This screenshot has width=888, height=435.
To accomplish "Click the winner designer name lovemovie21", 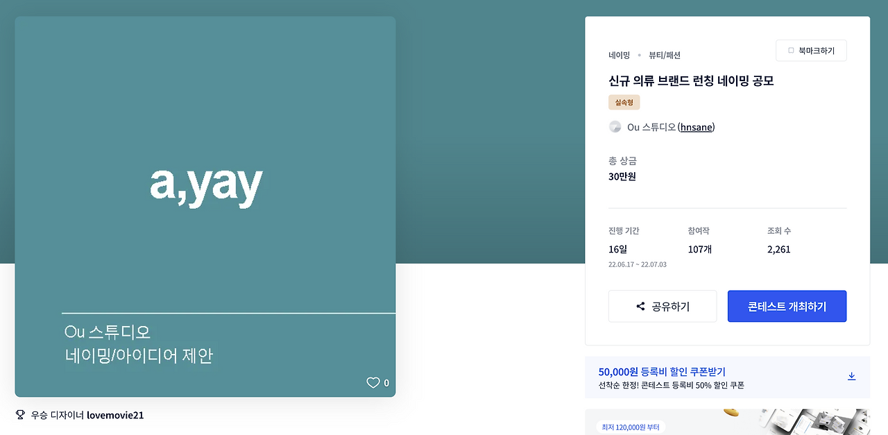I will (x=116, y=414).
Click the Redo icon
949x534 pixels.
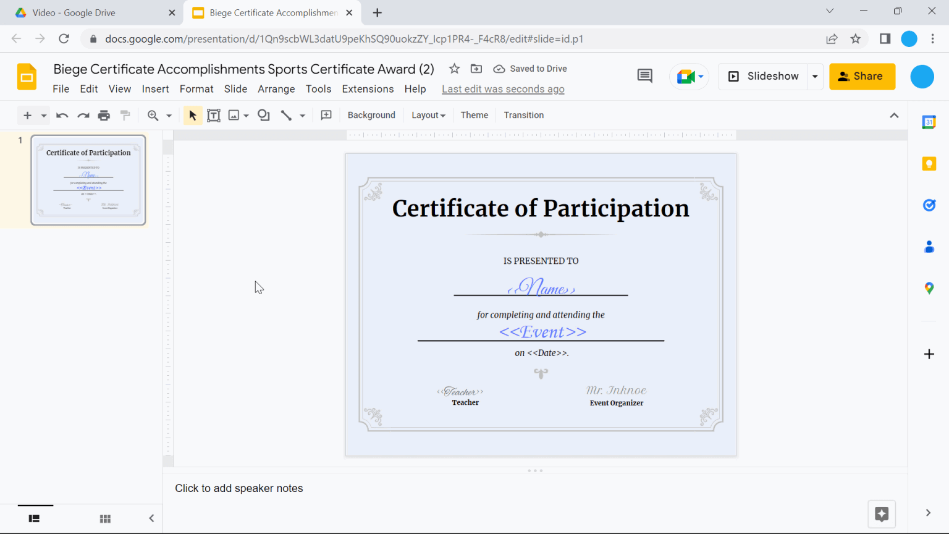pos(82,115)
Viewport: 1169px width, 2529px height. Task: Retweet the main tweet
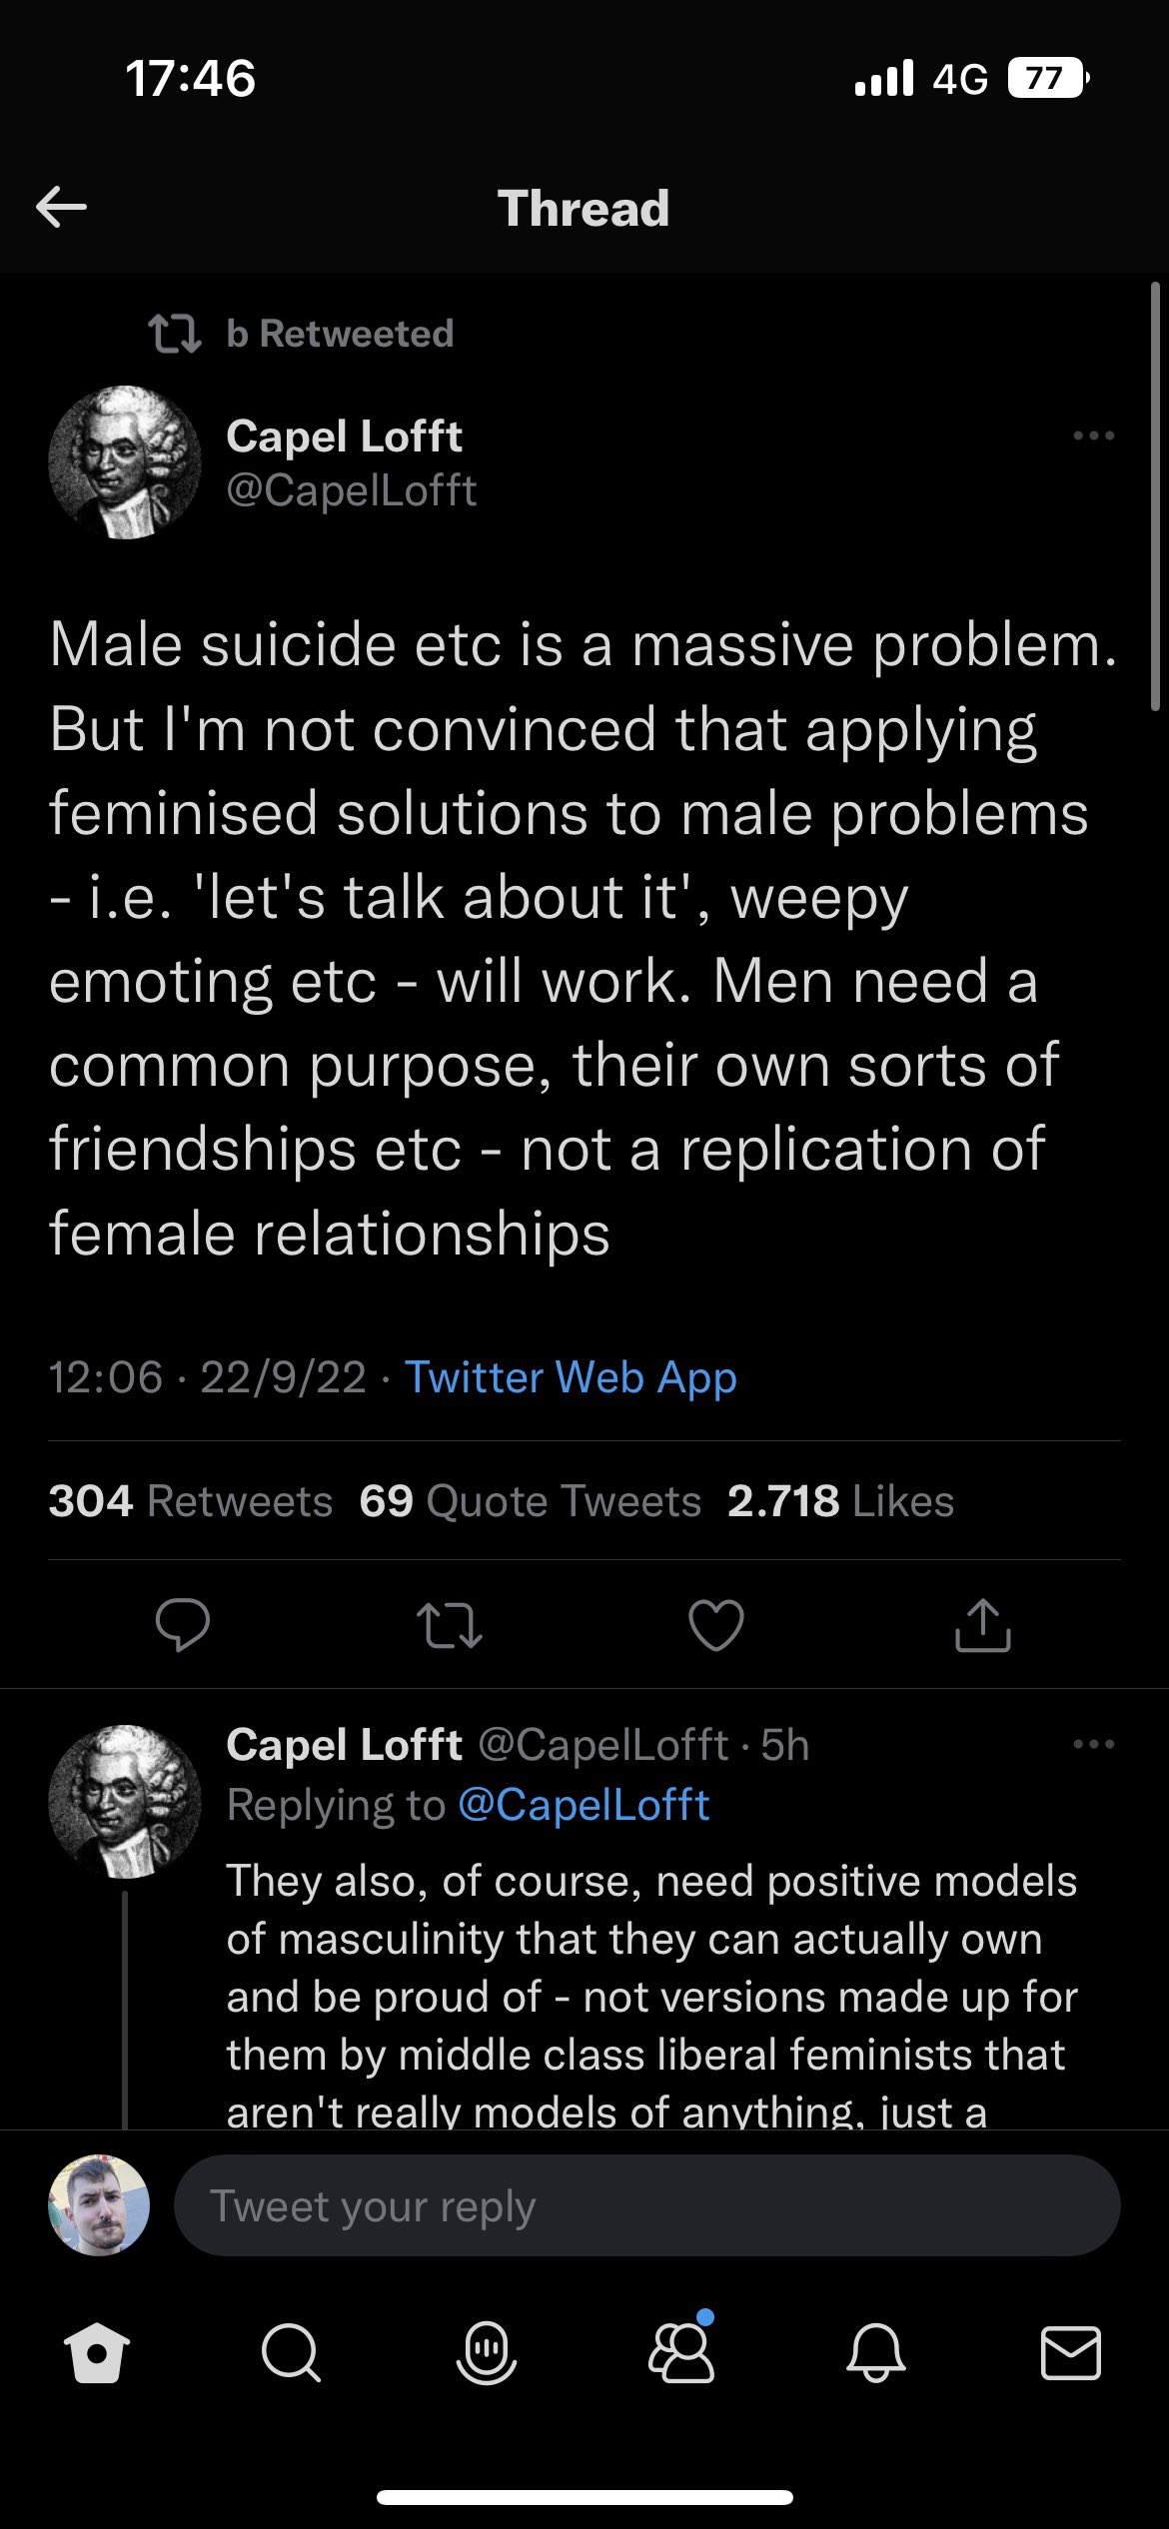450,1624
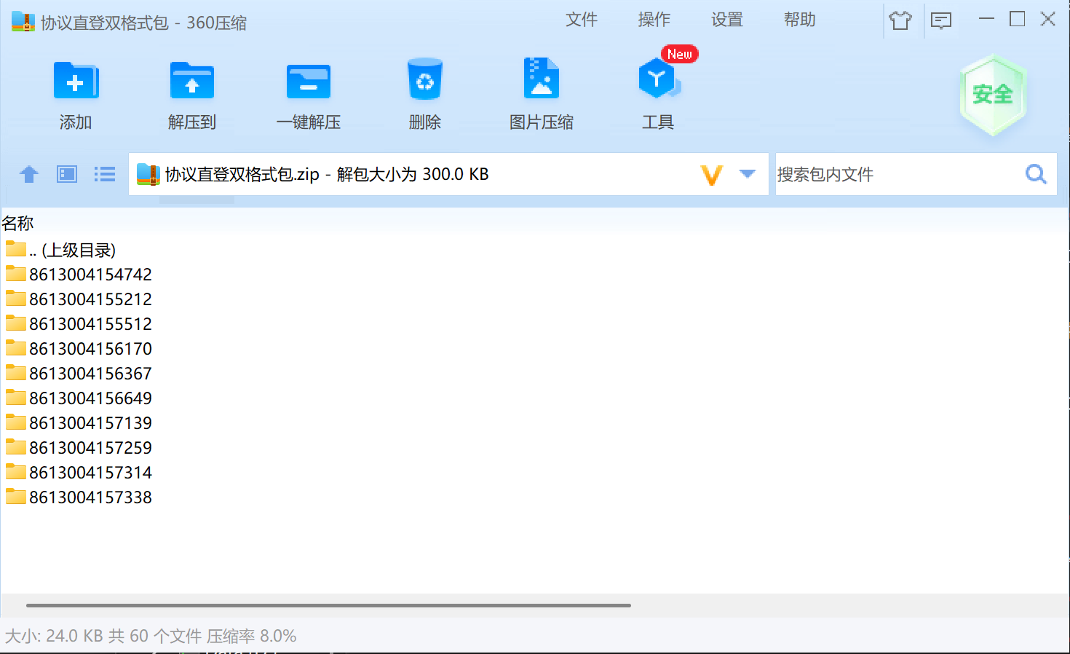Click the green 安全 security badge
This screenshot has width=1070, height=654.
click(x=993, y=95)
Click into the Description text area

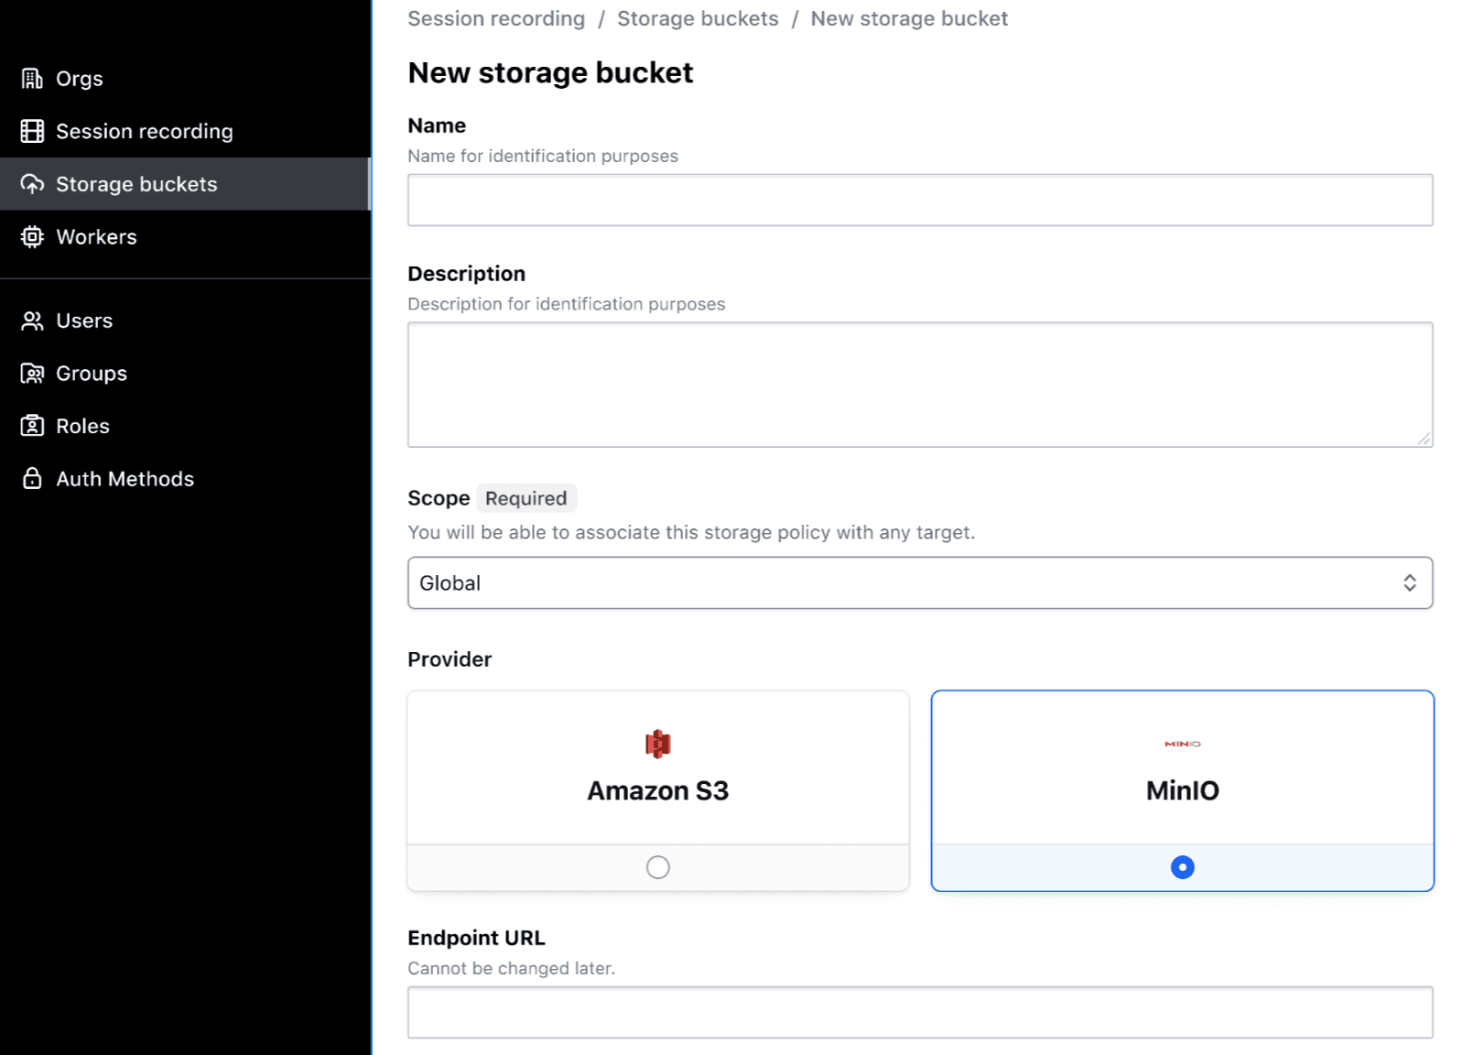(919, 385)
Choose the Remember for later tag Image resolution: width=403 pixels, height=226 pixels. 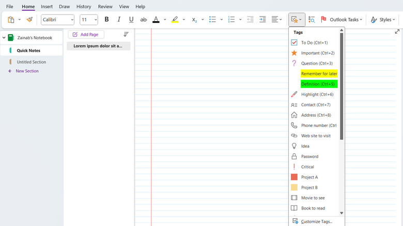coord(319,74)
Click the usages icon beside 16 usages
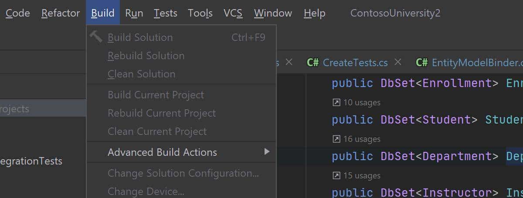The height and width of the screenshot is (198, 523). (x=336, y=139)
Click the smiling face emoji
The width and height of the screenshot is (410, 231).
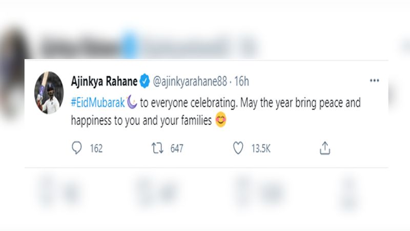point(221,120)
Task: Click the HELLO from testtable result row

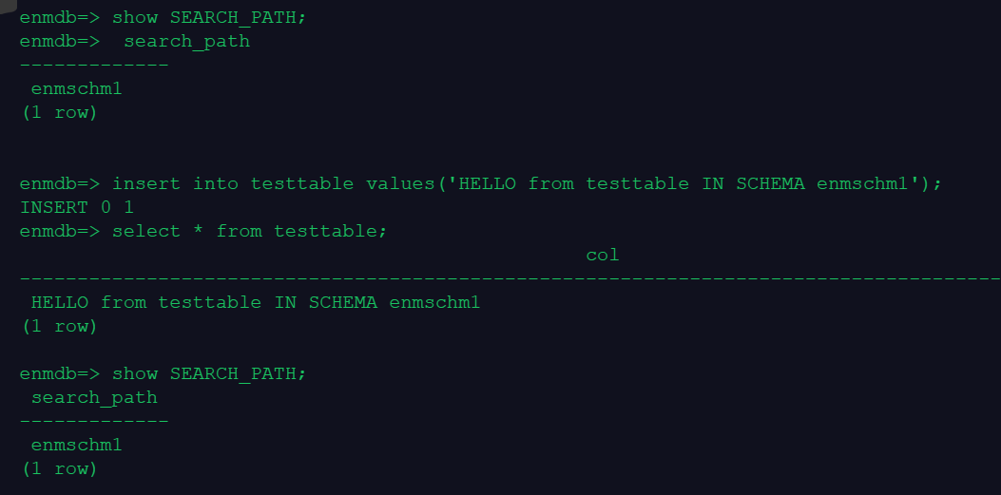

» Problem details
Working from the line that contains "The width and" to the last line of the listing, please quote each line exactly, pictures excluded.

» Response
The width and height of the screenshot is (410, 231).
point(221,120)
Task: Click the HELLO from testtable result row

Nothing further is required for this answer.